Trecho selecionado:
Institucional
"A África sempre foi vítima das narrativas", diz pesquisador
O Brasil desconhece a África ou acredita conhecer uma África que está bem longe da realidade. O continente africano é composto por 55 países com diferentes cenários econômicos, sociais e culturais, mas as notícias que chegam estão apenas relacionadas a conflitos, golpes de estado, tragédias. Para falar um pouco mais sobre a África e algumas de suas peculiaridades o ¿Qué Pasa? ouviu o professor do curso de Relações Internacionais e Integração Mamadou Alpha Dialo, que tem pesquisas sobre conflitos, guerras e processos de integração regionais na África e Oriente Médio e história da África contemporânea.
“Na verdade, o continente africano sempre foi vítima das narrativas, da construção de uma histórica única, como alguns diriam. Há sempre uma tentativa, uma indústria que lucra com essas notícias. Mostrar a tragédia no continente africano é uma das fontes de atuação de grande parte das organizações internacionais”, diz Mamadou, que não exclui dessa lista organizações não governamentais (ONGs) como a Médico sem Fronteiras ou a Cruz Vermelha. “Eu trabalhei com as duas. Certamente essas crises são fontes de atuação, pelo menos, se a gente não puder falar em lucro porque são organizações sem fins lucrativos.”

Amostra de registros:
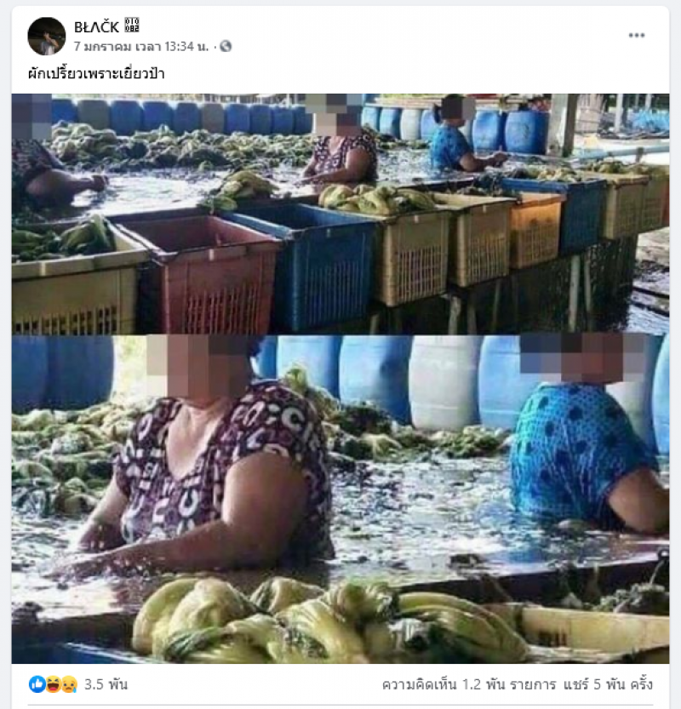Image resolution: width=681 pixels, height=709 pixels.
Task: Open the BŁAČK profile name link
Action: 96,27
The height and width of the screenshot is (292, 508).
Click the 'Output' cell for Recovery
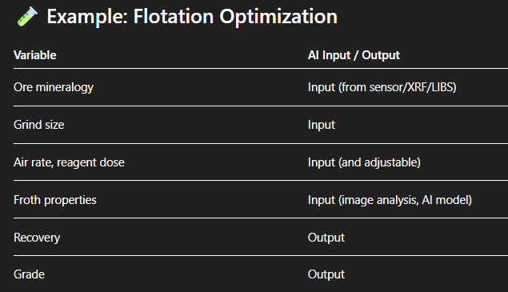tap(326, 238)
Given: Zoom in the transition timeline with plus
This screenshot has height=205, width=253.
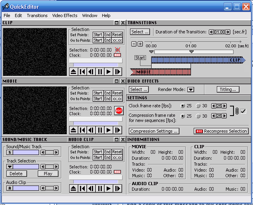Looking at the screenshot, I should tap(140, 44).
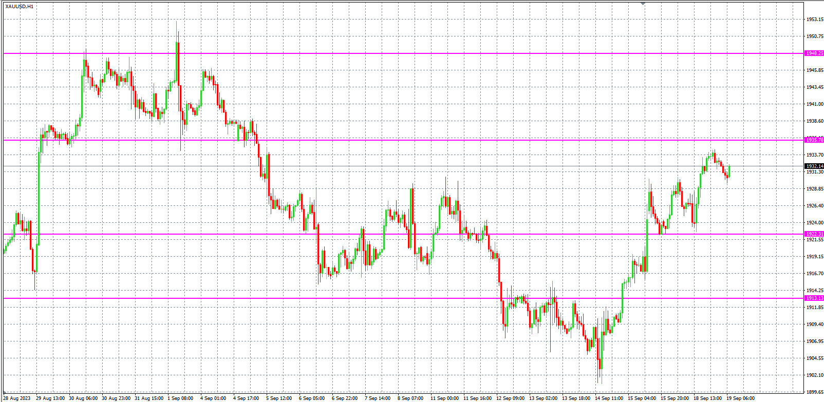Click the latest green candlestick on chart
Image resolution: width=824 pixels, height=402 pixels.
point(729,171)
--
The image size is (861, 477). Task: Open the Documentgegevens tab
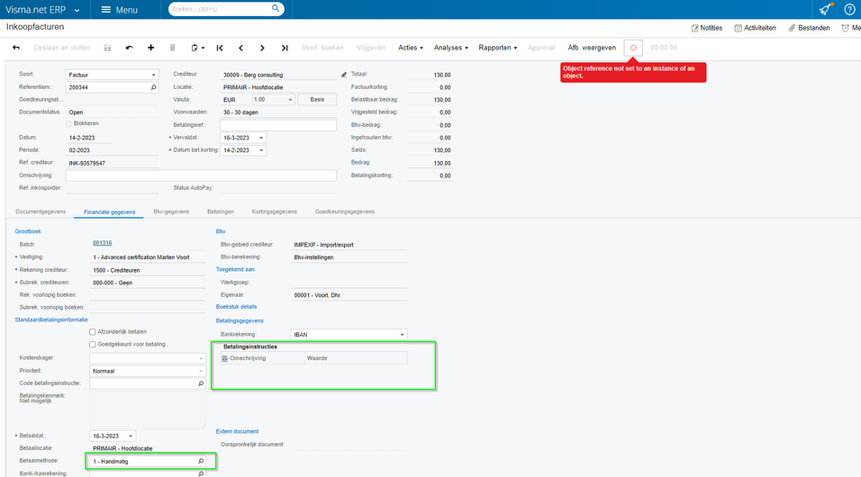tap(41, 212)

Sua tarefa:
Liste todos os tipos de acontecimento aos quais, segundo o trecho selecionado, estão relacionadas as notícias sobre a África que chegam ao Brasil.

Resultado da tarefa:
Conflitos, golpes de estado e tragédias.